Drug company 'investigated legal chief'
The latest cables from whistle-blowing website Wikileaks include allegations against Pfizer. The world's largest pharmaceutical company is said to have hired investigators to dig up corruption allegations against Nigeria's attorney general, as leverage against a proposed legal action.
Nigeria had charged that a Pfizer antibiotic, Trovan, which was used during a large-scale outbreak of meningitis in Kano, northern Nigeria in 1996, harmed children.
Last year, the company paid a final settlement of $75 m to the Kano state government. However, the cable suggests that the US drug company attempted to avoid settlement payments on two other cases brought forward by the Nigerian federal government. Reporting a meeting beween Pfizer's country manager, Enrico Liggeri, and US officials at the Abuja embassy on 9 April, 2009, it states: "According to Liggeri, Pfizer had hired investigators to uncover corruption links to attorney general Michael Aondoakaa to put pressure on him to drop the federal cases.
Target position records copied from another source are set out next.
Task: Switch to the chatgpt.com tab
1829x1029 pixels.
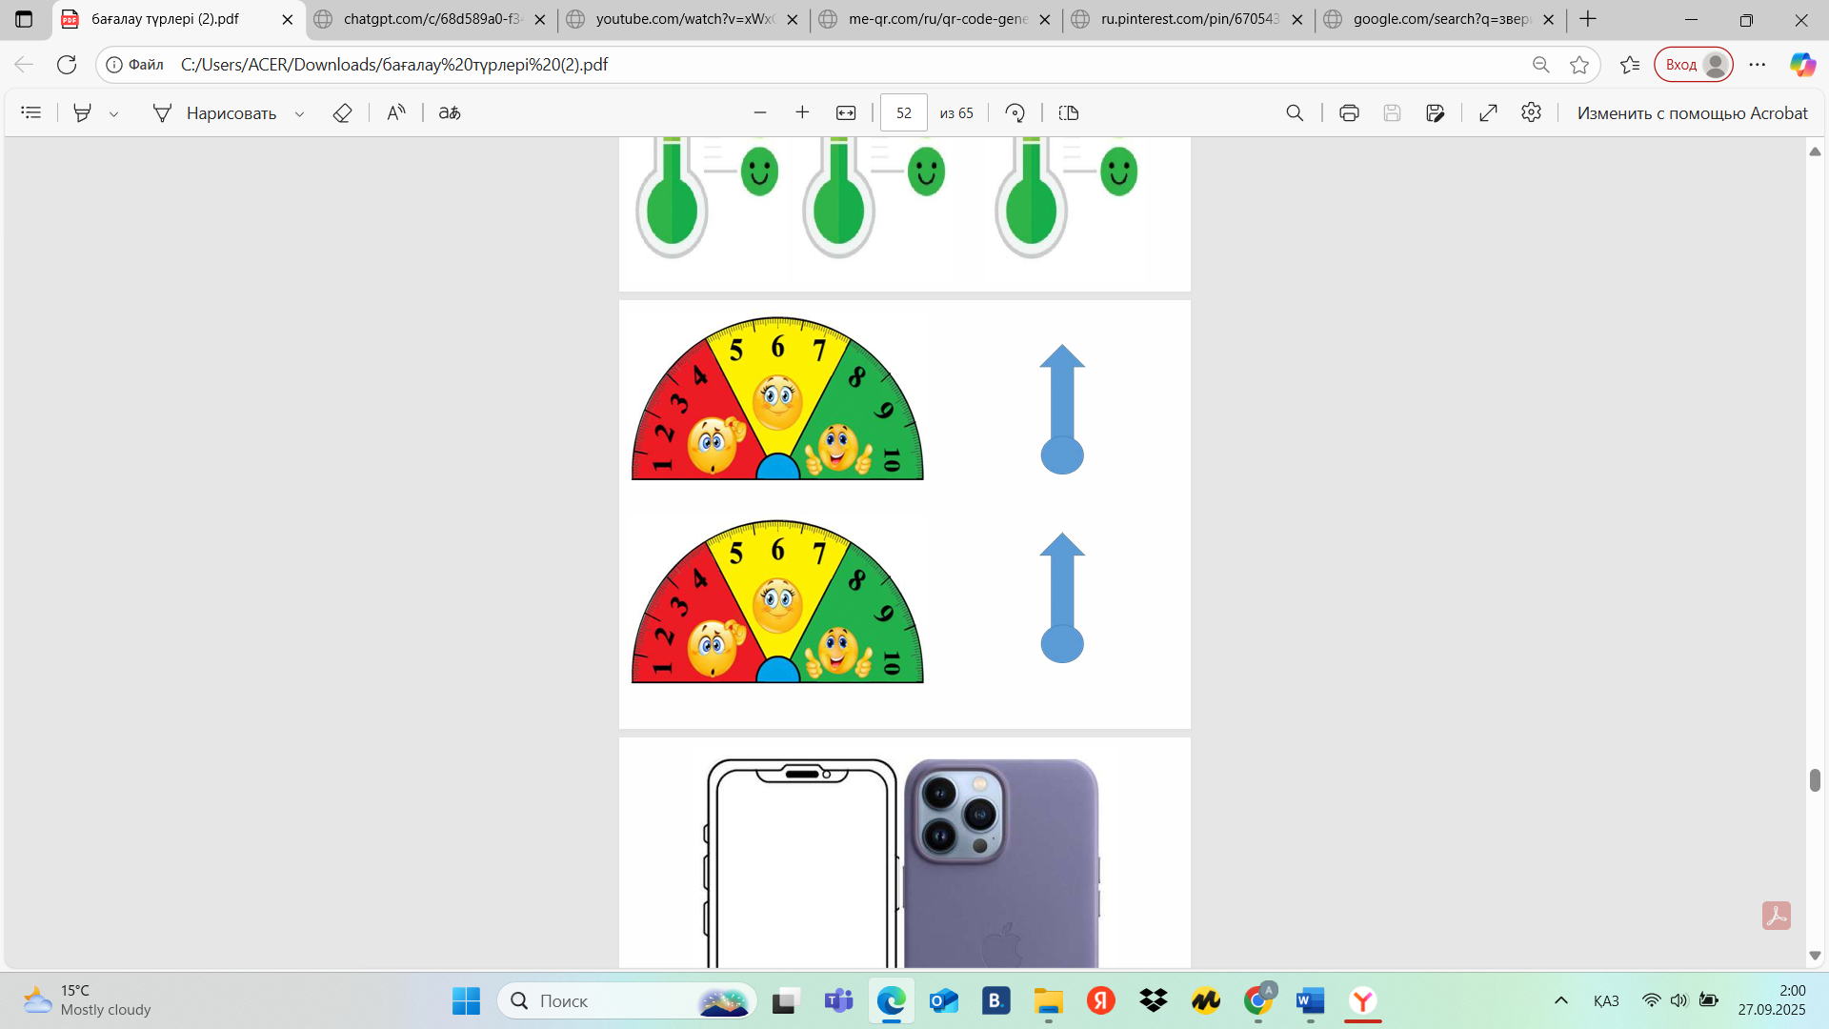Action: tap(432, 19)
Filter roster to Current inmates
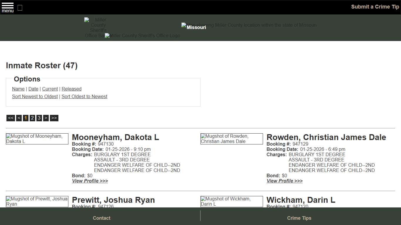 pos(50,89)
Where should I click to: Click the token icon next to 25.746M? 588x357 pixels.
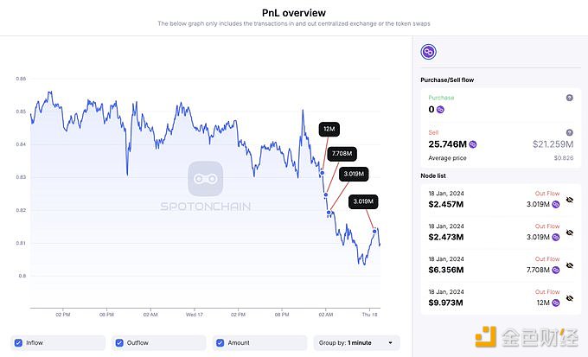coord(473,144)
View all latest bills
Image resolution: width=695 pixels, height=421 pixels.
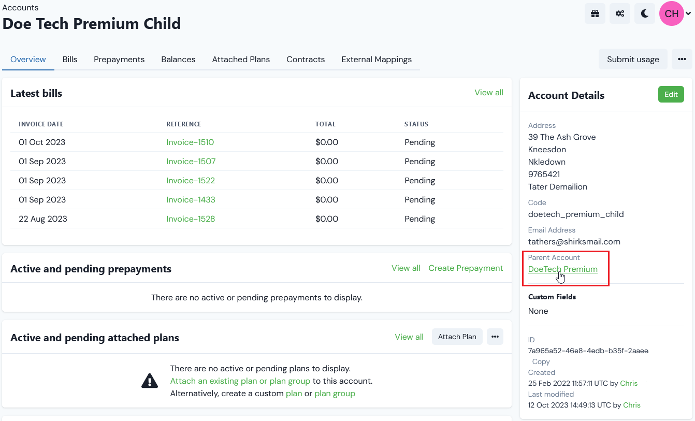[x=488, y=92]
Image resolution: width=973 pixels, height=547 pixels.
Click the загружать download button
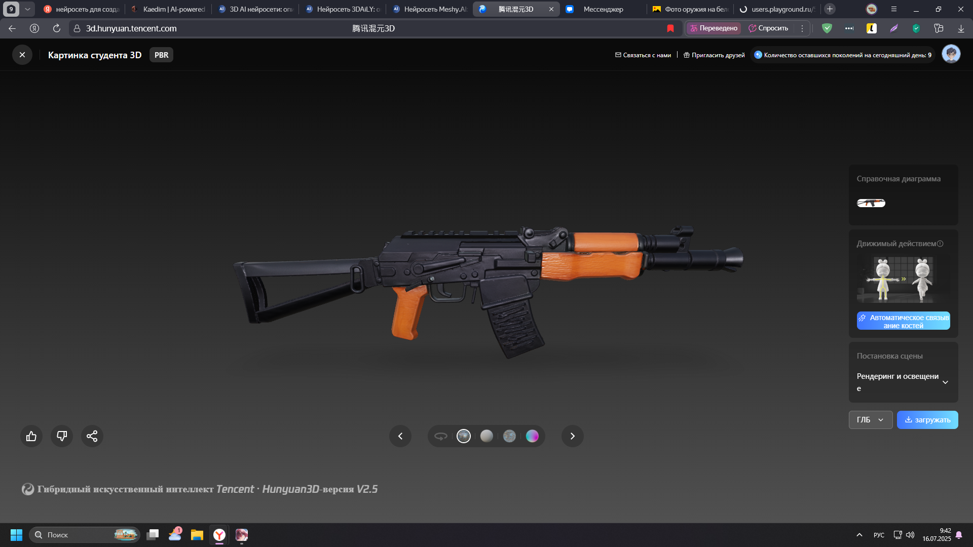(927, 420)

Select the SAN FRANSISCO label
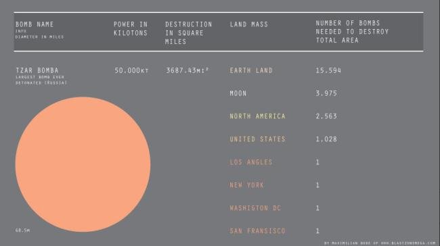pos(257,231)
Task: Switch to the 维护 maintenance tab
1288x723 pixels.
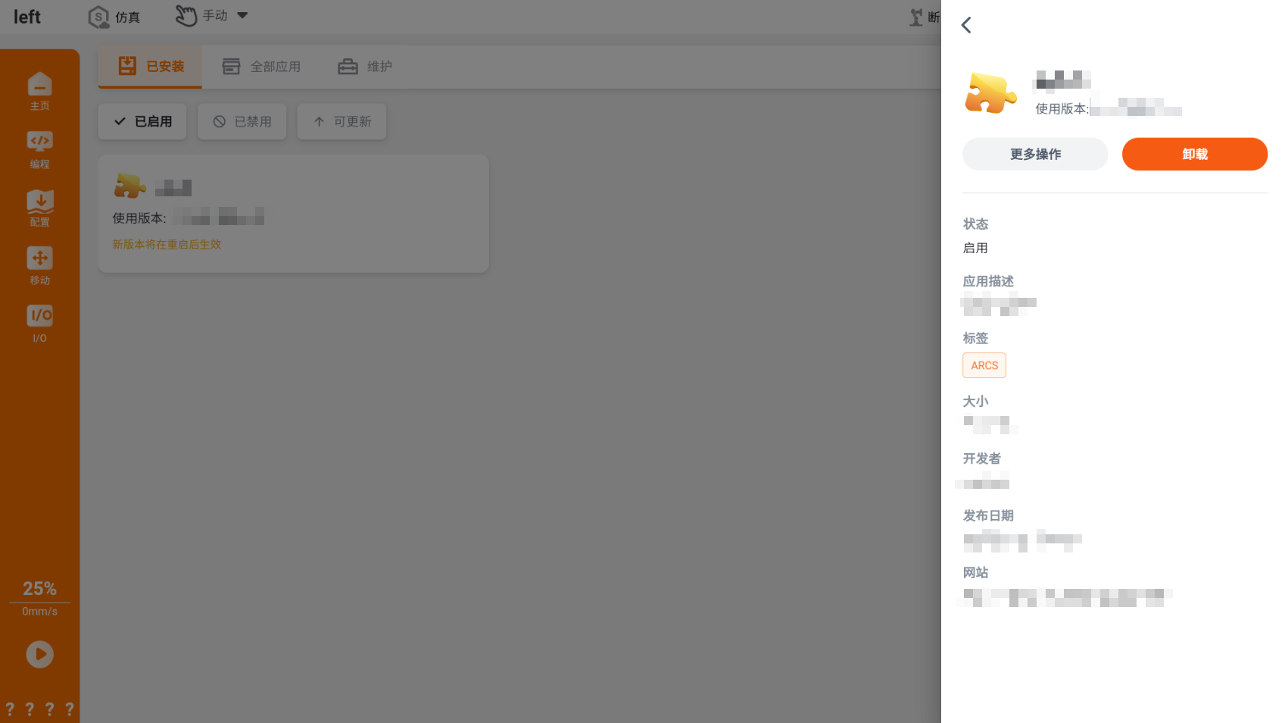Action: pyautogui.click(x=365, y=67)
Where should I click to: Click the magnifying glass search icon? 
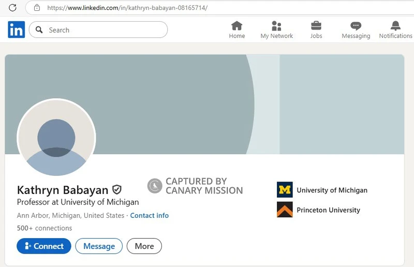39,30
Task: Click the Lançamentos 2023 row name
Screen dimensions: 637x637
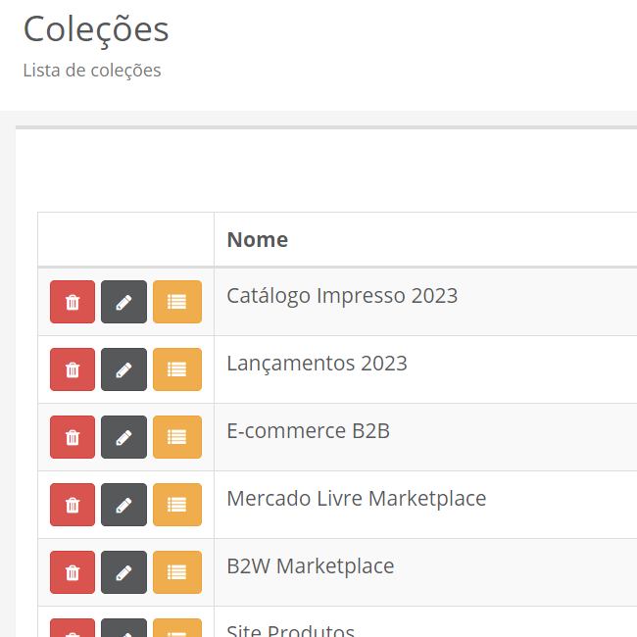Action: pos(317,364)
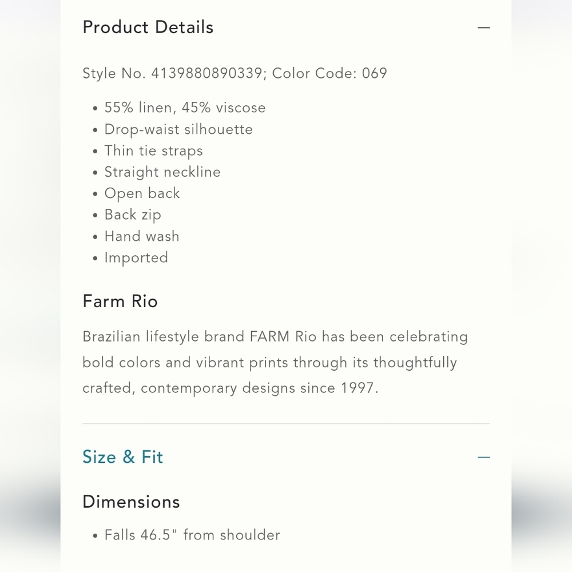Select the Falls 46.5" from shoulder item
Image resolution: width=572 pixels, height=572 pixels.
pyautogui.click(x=192, y=535)
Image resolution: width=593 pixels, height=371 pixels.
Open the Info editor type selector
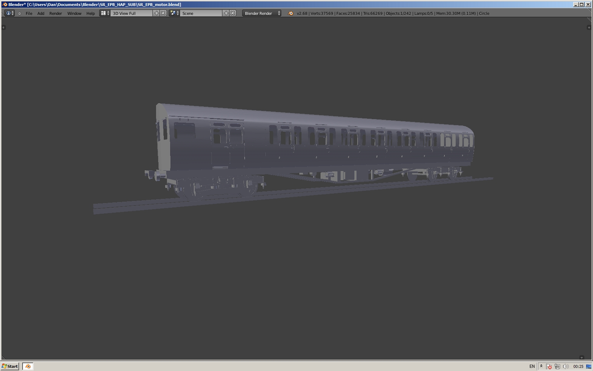(x=10, y=13)
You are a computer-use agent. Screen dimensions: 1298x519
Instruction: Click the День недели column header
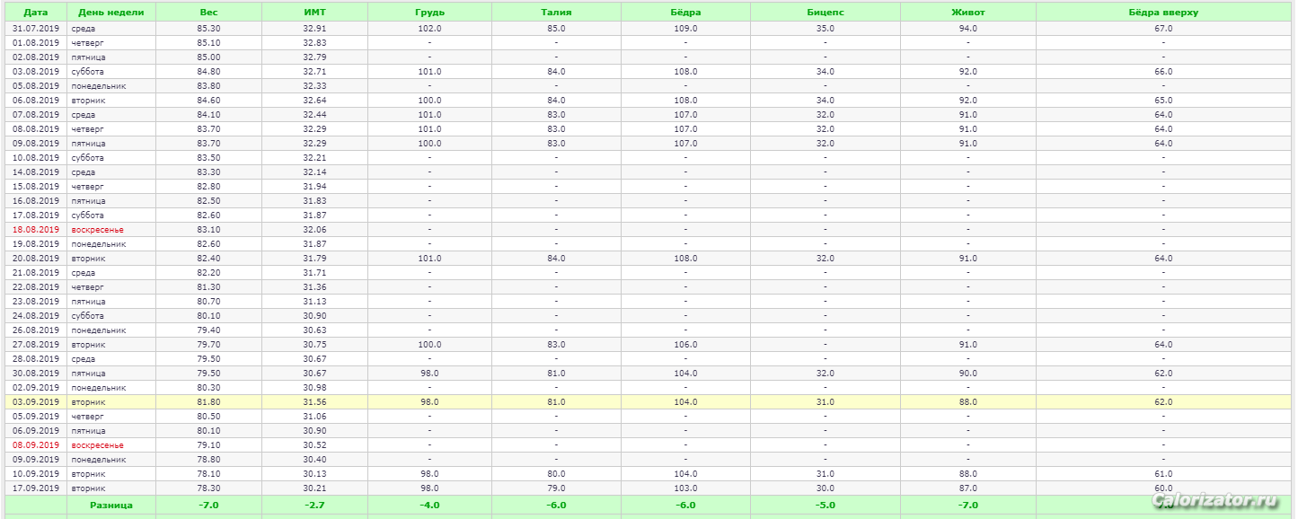[110, 13]
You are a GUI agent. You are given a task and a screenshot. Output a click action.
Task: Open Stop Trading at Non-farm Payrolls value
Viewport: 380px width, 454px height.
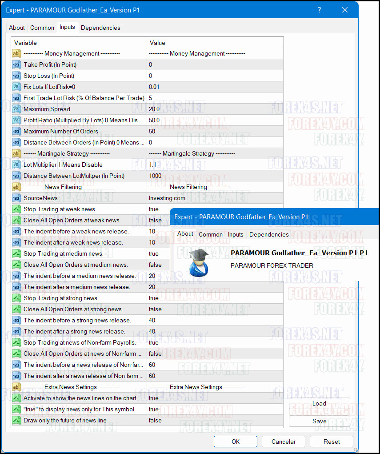coord(213,343)
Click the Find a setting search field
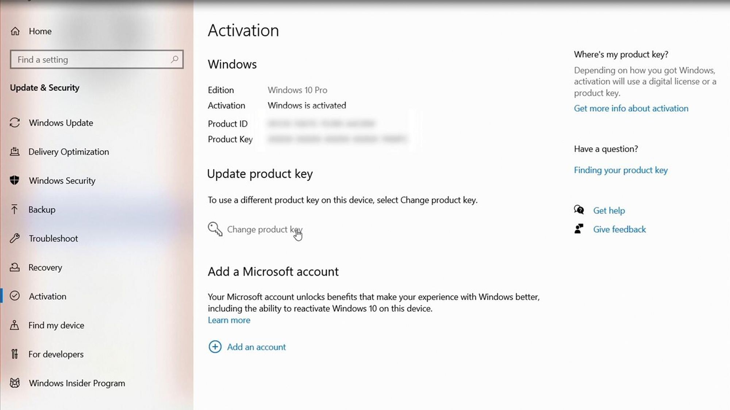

He said Pfizer's investigators were passing this information to local media."
Another leak provoked fears that Burma is building underground nuclear facilities. A US embassy cable quotes a Burmese officer as witnessing the help of North Korean technicians in constructing an underground facility in foothills more than 300 miles north-west of Rangoon. These reports add substance to rumours earlier this year, passed on by a miliary defector.